-- To do --
Your reply should consist only of the lines from the one with "This screenshot has width=850, height=509." through the end of the entries, transcribed exactly. Pictures stay out.

Stored data entries
^^^^^^^^^^^^^^^^
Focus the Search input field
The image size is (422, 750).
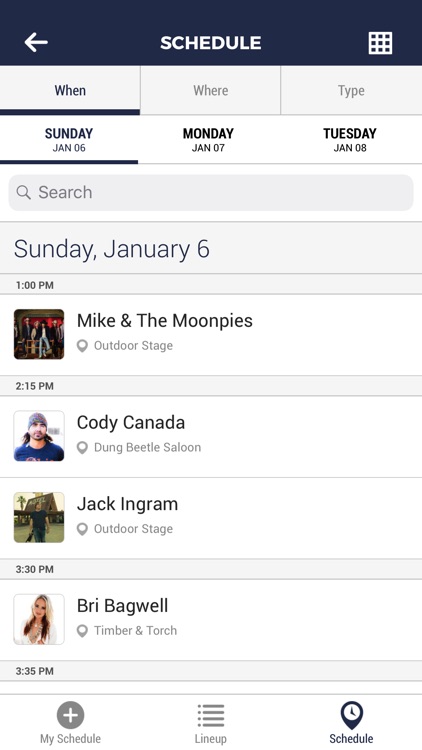[x=211, y=192]
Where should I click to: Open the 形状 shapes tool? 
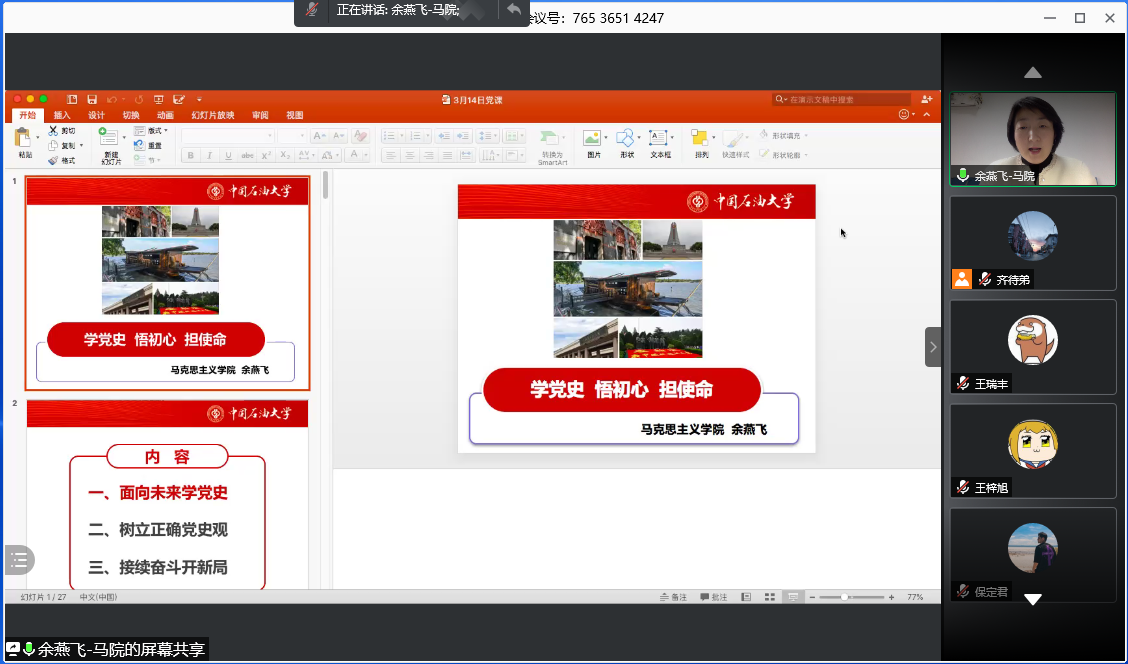[627, 139]
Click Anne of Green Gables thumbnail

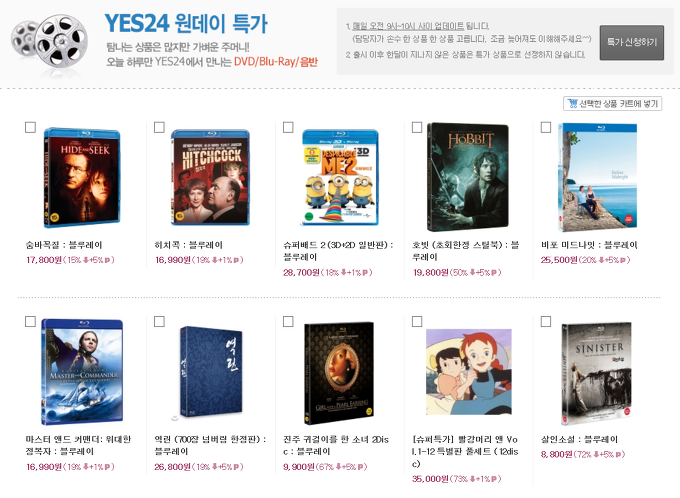pos(469,372)
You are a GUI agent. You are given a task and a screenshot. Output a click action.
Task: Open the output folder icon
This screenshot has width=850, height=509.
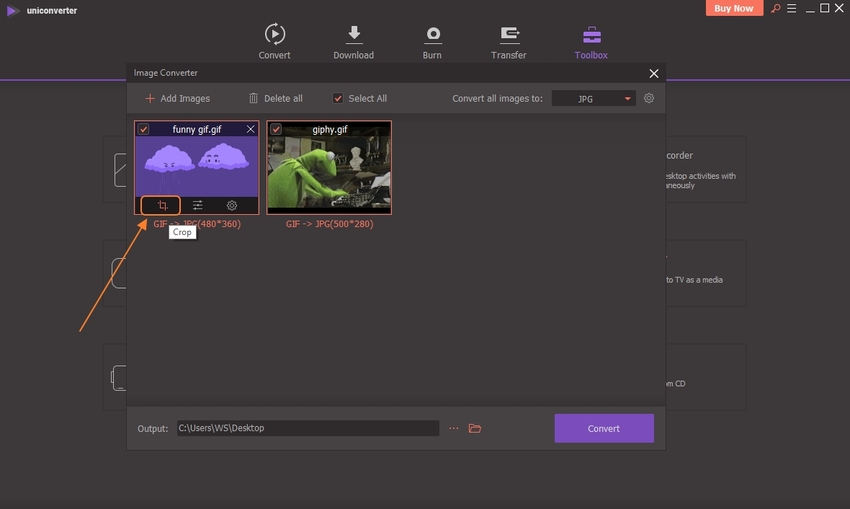click(475, 428)
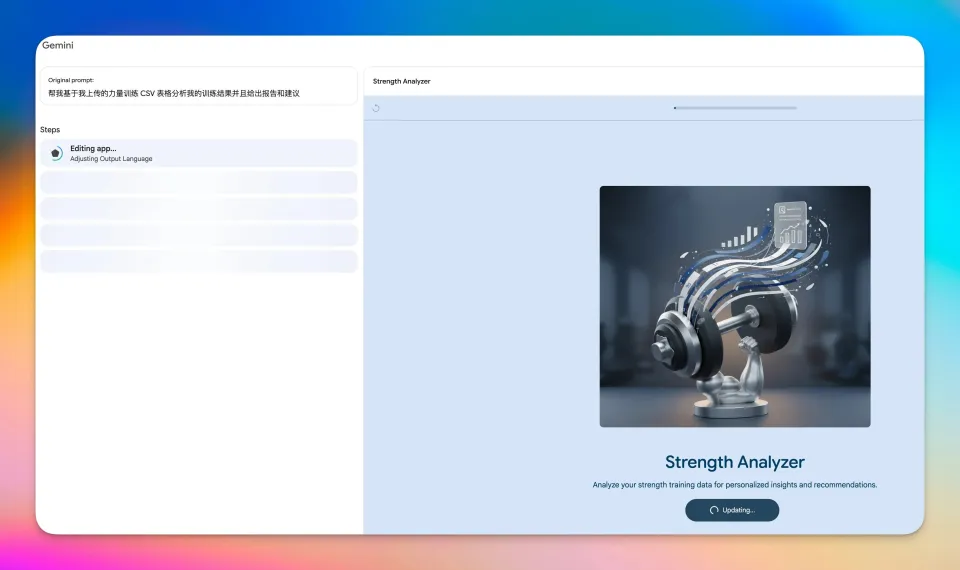This screenshot has width=960, height=570.
Task: Click the dumbbell hero image
Action: coord(734,306)
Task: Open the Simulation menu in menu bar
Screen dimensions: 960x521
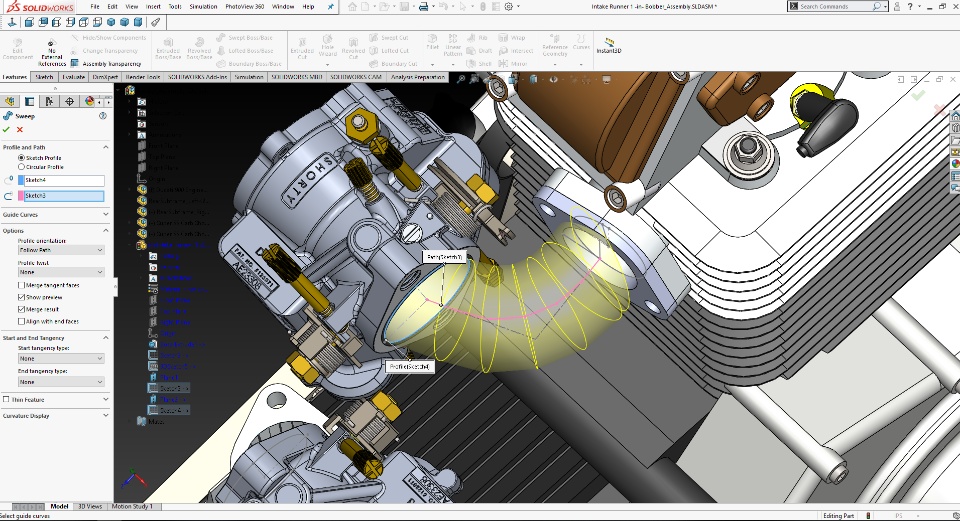Action: pyautogui.click(x=203, y=6)
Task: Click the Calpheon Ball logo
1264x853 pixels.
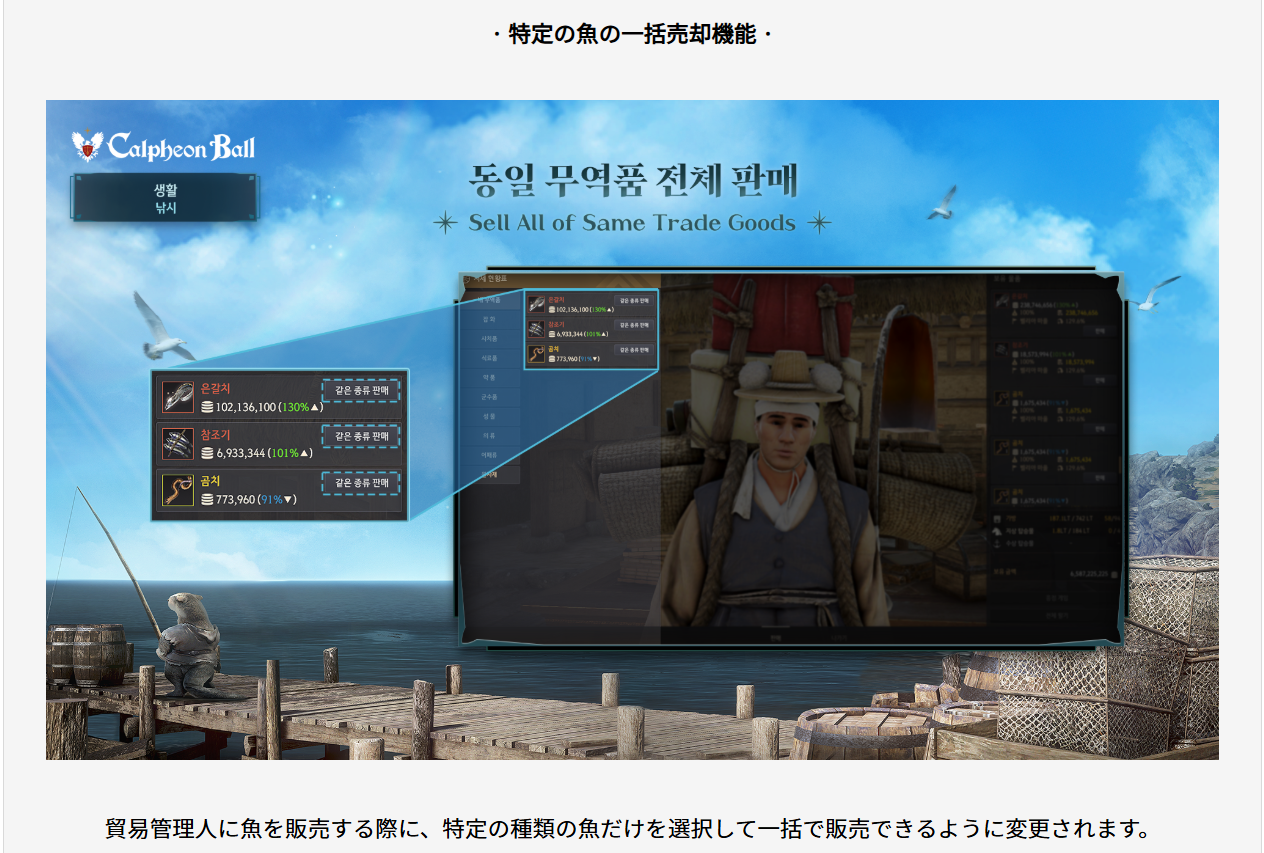Action: 164,148
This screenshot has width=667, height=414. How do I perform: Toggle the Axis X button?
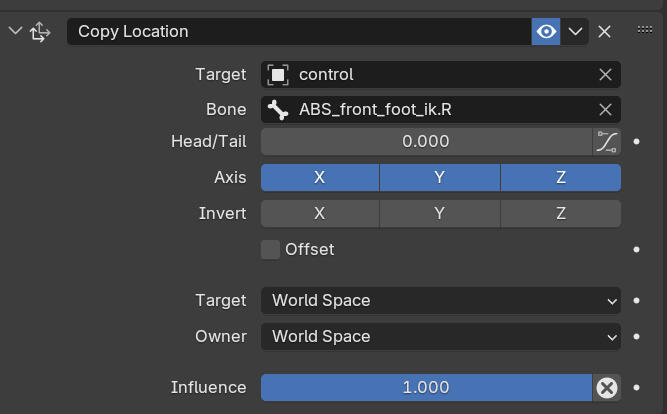point(320,177)
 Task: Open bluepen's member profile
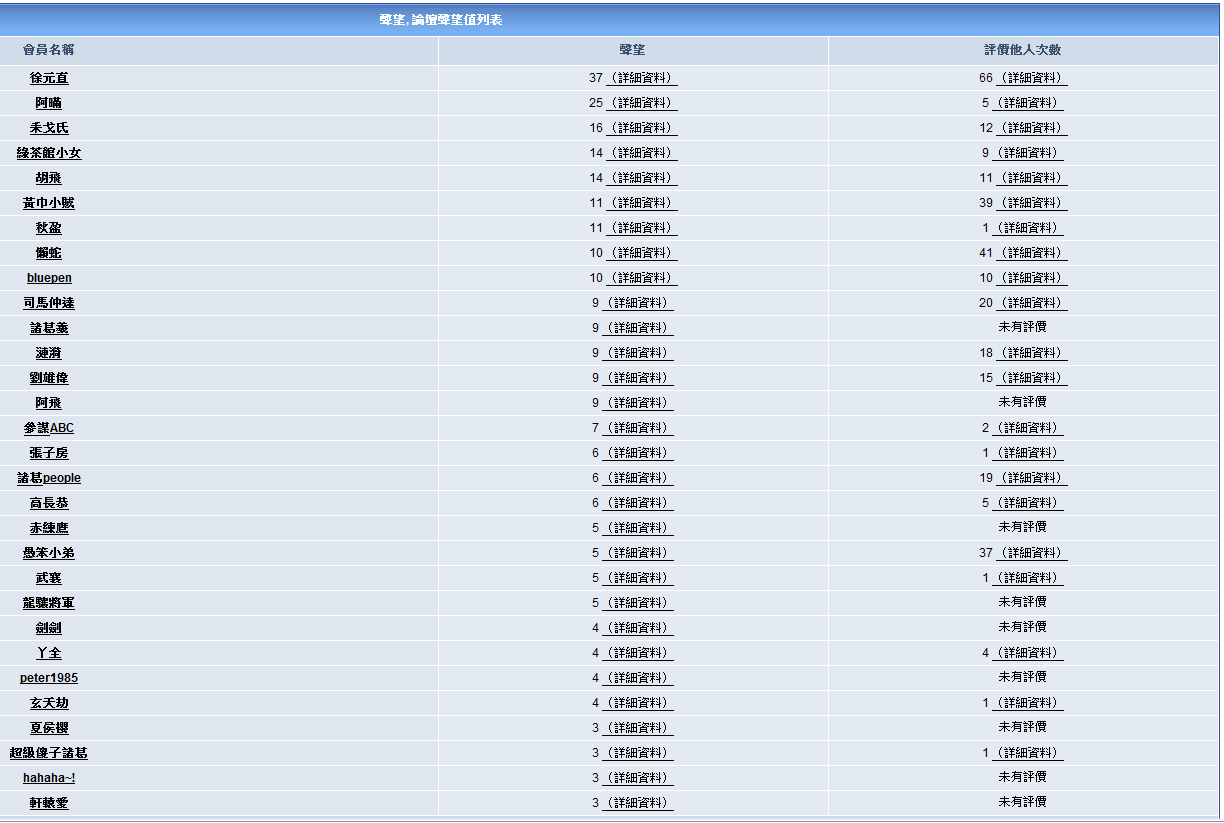point(49,278)
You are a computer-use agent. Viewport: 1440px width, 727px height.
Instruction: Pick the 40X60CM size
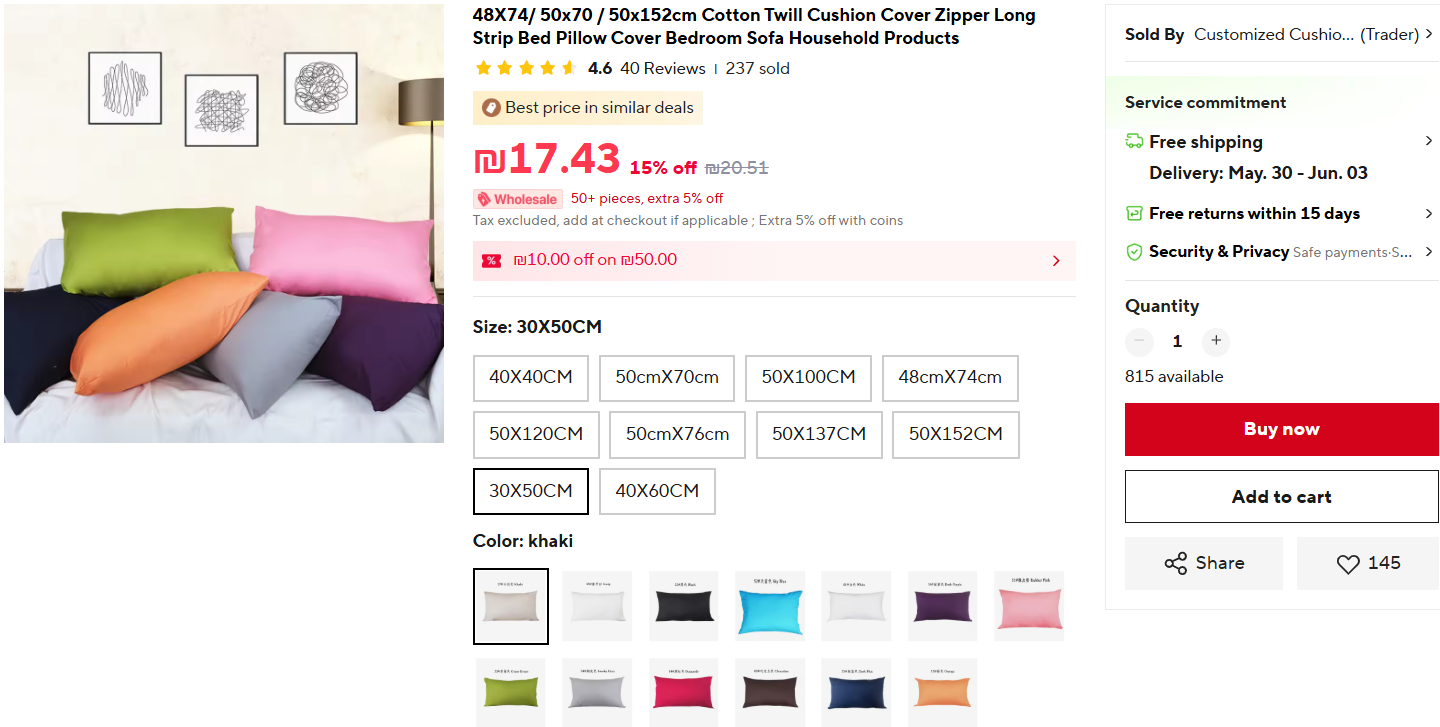click(657, 491)
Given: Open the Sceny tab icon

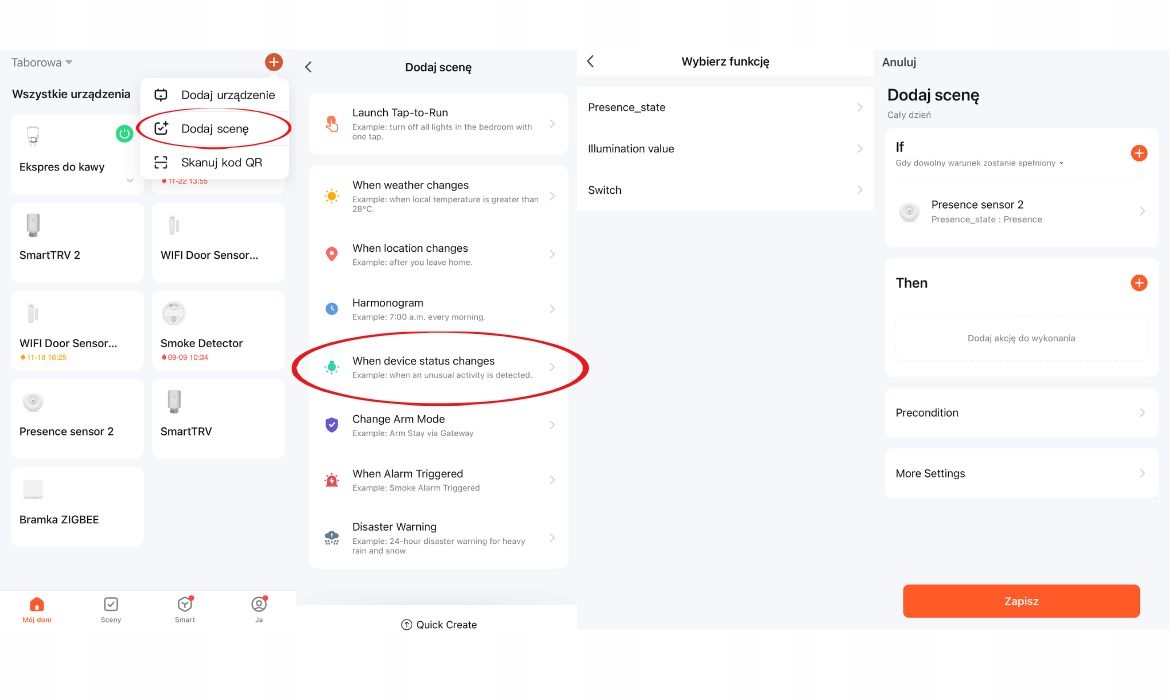Looking at the screenshot, I should point(111,605).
^^^^^^^^^^^^^^^^
-- Written answer --
This screenshot has width=850, height=509.
click(475, 428)
This screenshot has width=960, height=570.
Task: Click the dumbbell hero image
Action: coord(734,306)
Task: Open the Simulation menu in menu bar
Screen dimensions: 960x521
Action: pyautogui.click(x=203, y=6)
Task: Click the Calpheon Ball logo
1264x853 pixels.
Action: 164,148
This screenshot has width=667, height=414. How do I perform: Toggle the Axis X button?
point(320,177)
 Task: Open bluepen's member profile
point(49,278)
You are a computer-use agent. Viewport: 1440px width, 727px height.
Instruction: Pick the 40X60CM size
click(657, 491)
Given: Open the Sceny tab icon

Looking at the screenshot, I should point(111,605).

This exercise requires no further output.